Specialization Program Content: (Knowledge Units)

Universities must offer two Specialization KUs and CAE-Cyber Operations Advanced students must complete one Specialization KU and a thesis/dissertation or institutional equivalent in a cyber operations topic.

Specialized Cyber Operations KUs

Specialization KUs are intended to allow an applicant institution to focus on and increase the depth covered in topics of relevance to cyber operations. As with the Core KUs, heavy experiential, hands-on learning is required for the Specialized KUs. While any of the base knowledge units covered in a typical undergraduate offering may be pursued, these knowledge units are intended to allow creativity on the part of the applicant institution to recognize and advance the state of the art in cyber operations.
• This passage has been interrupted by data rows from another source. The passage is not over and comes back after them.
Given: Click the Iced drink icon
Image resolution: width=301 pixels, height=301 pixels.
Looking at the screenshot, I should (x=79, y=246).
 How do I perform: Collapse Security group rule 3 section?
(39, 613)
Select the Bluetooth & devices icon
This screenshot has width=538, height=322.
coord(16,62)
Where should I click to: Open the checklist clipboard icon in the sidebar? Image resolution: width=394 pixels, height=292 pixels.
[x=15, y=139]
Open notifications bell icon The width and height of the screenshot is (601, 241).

Listed below are some possibilities but this list is representative and is not restrictive.

  • S.1 Specialization: Reverse Engineering

    Example topics are as follows:

    • Automated Malware Analysis
    • Embedded System Reverse Engineering
    • Hardware Reverse Engineering
    • SCADA/ICS Reverse Engineering
    • Obfuscated Malware Analysis

  • S.2 Specialization: Operating Systems Security

    Example topics are as follows:

    • Security of operating systems with a focus on exploitation of operating systems.
    • Distributed Operating Systems
      • Communication
      • Synchronization (MP, RPC)
      • Scalability
      • Scheduling
      • Security in Distributed Systems
      • Transactions
      • Deadlock Handling
      • Distributed File Systems
      • Fault Tolerance
      • Security
      • Distributed file systems
      • Message passing
      • Distributed job management
      • Parallel programming languages
      • Distributed monitoring
    • Technologies such as Containerization

  • S.3 Specialization: Cell/Mobile

    Example topics are as follows:

    • Baseband processor
    • Mobile OS
    • Modern Telephony Networks (VOIP and SIP)
    • M2M and D2D
    • Cloud-RAN

  • S.4 Specialization: RF Analysis

    Example topics are as follows:

    • Radio signal analysis and manipulation
    • Smart Meter Analysis
    • Unmanned autonomous systems (C2, Telemetry)
    • Jamming/spoofing GPS
    • Applications of SDR

  • S.5 Specialization: Internet of Things

    Example topics are as follows:

    • IoT Protocols, system architectures, device architectures
    • Security Challenges within IoT Systems
    • Network Layers of IoT Architecture
    • Command and Control of IoT Devices
    • IoT System/Component/Hardware/Reverse Engineering
    • Reverse Engineering IoT Protocols
    • IoT Device Integration and Interoperability
    • IoT and Mobility (Consequences of integration of IoT Components in Mobile Platforms, etc.)
    • Open vs. Proprietary Platforms and Standards
    • Unique Operational Environments for IoT Devices
    • IoT Data Analytics

  • S.6 Specialization: Software Defined Networking

    Example topics are as follows:

    • SDN implementation strategies in different areas (data center, over wide area, wireless, optical transport, carrier networks)
    • Virtual Networking and connection with Network Functions Virtualization (NFV)
    • Engineering Deep Dive with lessons learned through implementing SDN on a network.
    • Secure monitoring of SDN using network defense solutions.
    • Internet exchange Point and how to efficiently carry high bandwidth traffic such as video.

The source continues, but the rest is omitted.